Me too. I’ve asked and was told since he’s undetectable at this time it’s not warranted.
I don’t believe that you are over thinking this situation. Gleason 9 + Cribiform + EPE warrants being aggressive.
The fact that his first two PSA tests showed undetectable levels is excellent. The 3rd result is a data point, but no additional treatment actions would occur unless his PSA continues to rise.
Your can read the NCCN guidelines for testament of this type of cancer - his treatment thus far is within guidelines.
You can also read and view at PCRI.org and PCF.org more detailed information about the treatment of Gleason 9 PCa.
While some doctors will want to wait until the PSA reaches the biological recurrence threshold of 0.2, if your husband‘s PSA continues to rise above 0.1, I recommend beginning the discussion with his medical team on next step treatment options, so that your husband has the time to research options, ask questions, and get aligned with his medical team.

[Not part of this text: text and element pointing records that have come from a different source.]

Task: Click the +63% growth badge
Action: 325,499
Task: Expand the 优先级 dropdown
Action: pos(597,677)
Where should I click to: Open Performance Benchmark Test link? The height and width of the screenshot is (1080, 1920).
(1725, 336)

With his PSA at 0.05, I recommend continuing to heal, taking care of his body with a good diet and fitness plan. These actions are at least as important as any future treatments and within his control. Also, any future treatment outcomes will benefit from him already being on a healthy PCa diet and a fitness routine.
All of use worry about increases in PSA levels, but it is more important to make the most of every today.

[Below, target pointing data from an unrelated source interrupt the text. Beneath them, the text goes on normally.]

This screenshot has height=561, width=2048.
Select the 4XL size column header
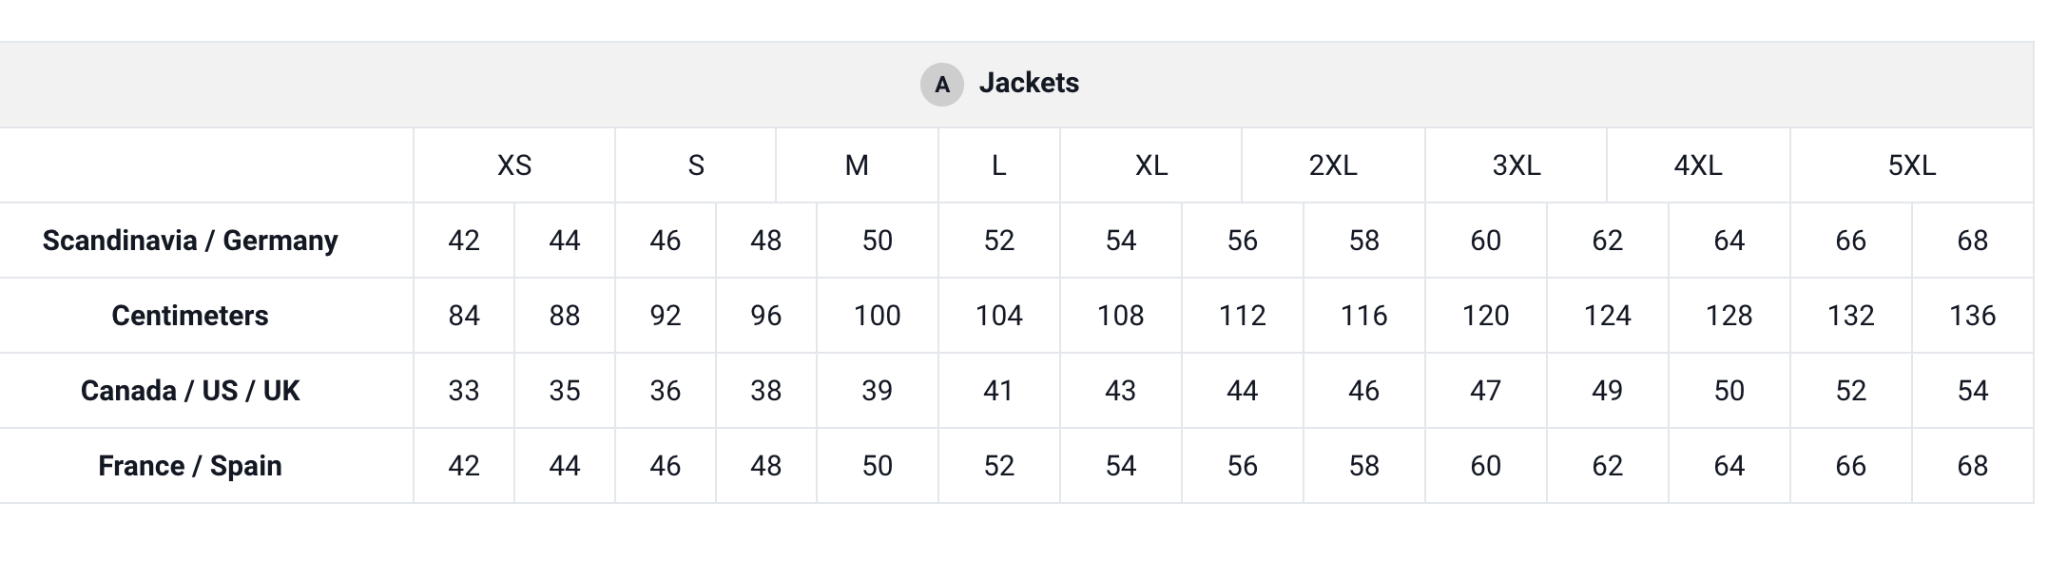click(1698, 165)
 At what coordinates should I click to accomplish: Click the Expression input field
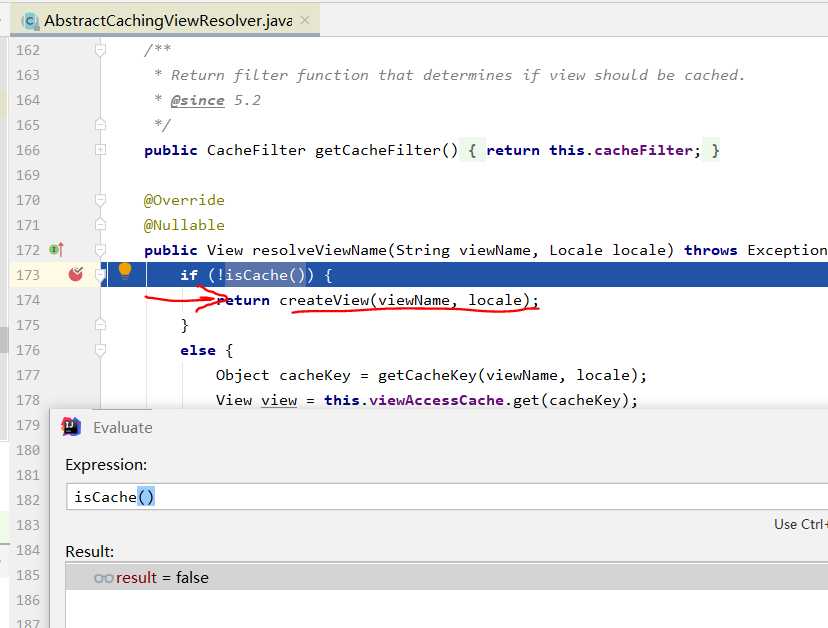click(440, 497)
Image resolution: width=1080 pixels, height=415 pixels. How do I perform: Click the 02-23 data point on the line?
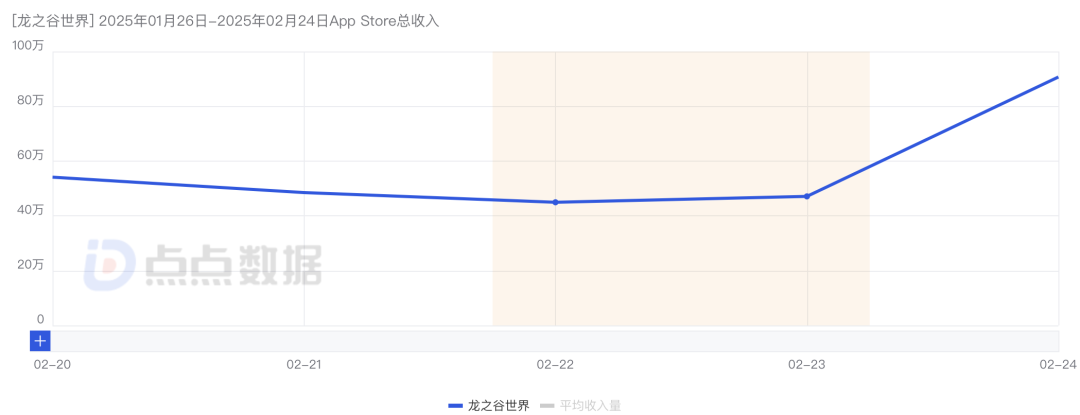(806, 196)
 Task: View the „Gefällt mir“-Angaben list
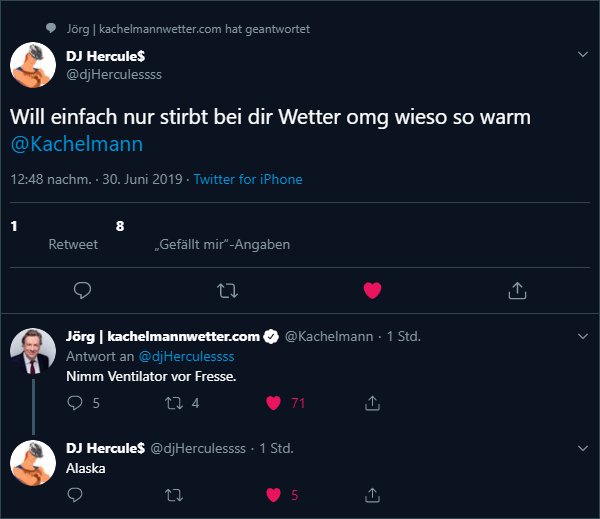[223, 244]
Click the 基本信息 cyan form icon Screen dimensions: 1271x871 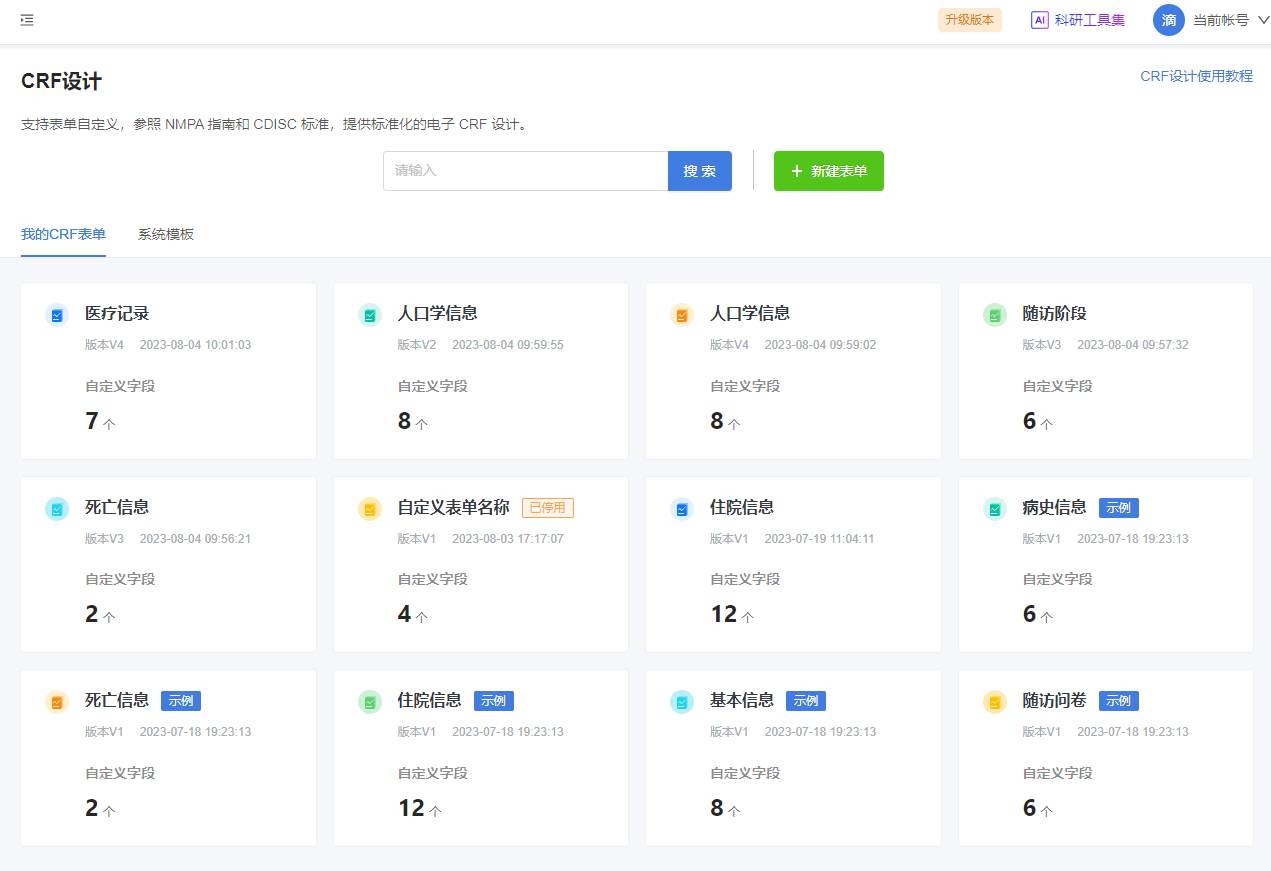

That is a valid response. Salvage radiation and a PSMA isn't usually done until the .2 trigger point. You're in the watch and wait protocol. Took me 2 years post RP to trigger BCR and took my last Orgovyx today. The wait starts all over today.
While that is true if you have negative margins after a prostatectomy, if you have positive margins treatment is going to be different. Waiting for .2 doesn’t make a lot of sense when you know cancer has been left in the area.
My view and agree with others is that you are being proactive.
Q: Where were the ultra sensitive PSA tests performed, hopefully all the same lab, and what is the limit of tolerance for detection?
I had 1 uPSA at Johns Hopkins and their detection limit was .03. I test with Quest Diagnostics and it is .02. I know someone else's lab is .05
Additional test results will be helpful and 30 day intervals would keep you on top of any increases.
Certainly consult with an RO and have a game plan, which might include a PSMA Pet.
Best wishes for a successful outcome.